The aircraft was found 65 m off shore in a 45 degree nose down attitude, with the forward half of the fuselage submerged in a water depth of approximately 6 m. The flight deck was almost completely destroyed and the fuselage was firmly embedded in the sand. The empennage had separated and was found floating 100 m to the east of the main wreckage. Both crew seats remained attached to the flight deck floor with no failure of the safety harnesses. The cockpit voice recorder (CVR) and flight data recorder (FDR) were both recovered intact.
The Short 360 was eventually salvaged with some difficulty, and was dismantled before it was transported to Air Accidents Investigation Branch (AAIB) headquarters at Farnborough for a detailed examination.

==Cause==

Upon investigation, it was concluded that the accident had been caused primarily by the lack of an established practical procedure for flight crews to install engine air intake covers in adverse weather conditions.

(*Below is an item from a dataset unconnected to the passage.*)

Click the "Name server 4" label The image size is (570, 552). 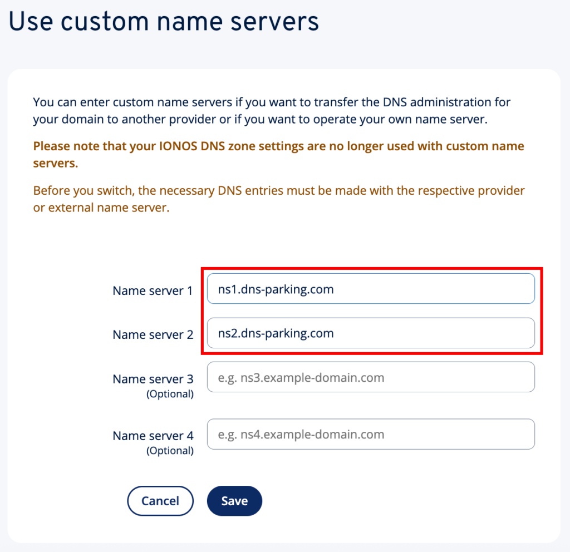point(153,436)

The aircraft landed at Edinburgh Airport, Scotland, at midnight in snow conditions and was then parked heading directly into moderate to strong surface winds for approximately 17 hours. Because no protecting plugs were put inside the engine intakes, the wind drove a significant amount of snow into the intakes. The intake plugs were not carried as part of the aircraft's onboard equipment and they were not readily available at Edinburgh Airport. Information concerning freezing weather conditions in the aircraft manufacturer's maintenance manual had not been included in the airline's Short 360 Operations Manual and was therefore not complied with. The AAIB discovered that large volumes of snow or slush could have accumulated where it would not have been readily visible to the crew during a pre-flight inspection (the engine intakes on a Short 360 are about 2.8 m above the ground). On takeoff this snow changed the engine intake air flow, causing both engines to flame out after both engines' anti-ice vanes were simultaneously opened as per the standard operating procedure. It was noted by the investigators that selecting engine anti-ice 'on' sequentially with a time interval between would have prevented a simultaneous dual engine flameout.

==Similar occurrence==

During the course of the investigation the AAIB was made aware of a similar incident approximately one year before the loss of G-BNMT. A Short 360 operated by the company Avisto for Sirte Oil Company suffered a dual engine power loss while on its takeoff run. The source of the problem was found to be the accumulation of ice and snow during operation in sub-zero temperatures.

==Recommendations==
As a result of this incident several recommendations were released by the AAIB and the aircraft manufacturer suggested changes to current operations of Short 360 aircraft in near-zero or sub-zero temperature conditions, including:
- Flight Operation Department Communication 17/2001 published on 20 October 2001 by the AAIB.
- All Operator Message SD002/02 released by Short Brothers on 4 March 2002.
- Recommendations 2002-39, 2002–40 and 2002–41 based on findings of the investigation, issued by the AAIB.

== In popular culture ==
The crash was featured in season 25, episode 5 of the Canadian documentary series Mayday, also known as Air Crash Investigation, titled "Powerless Plunge".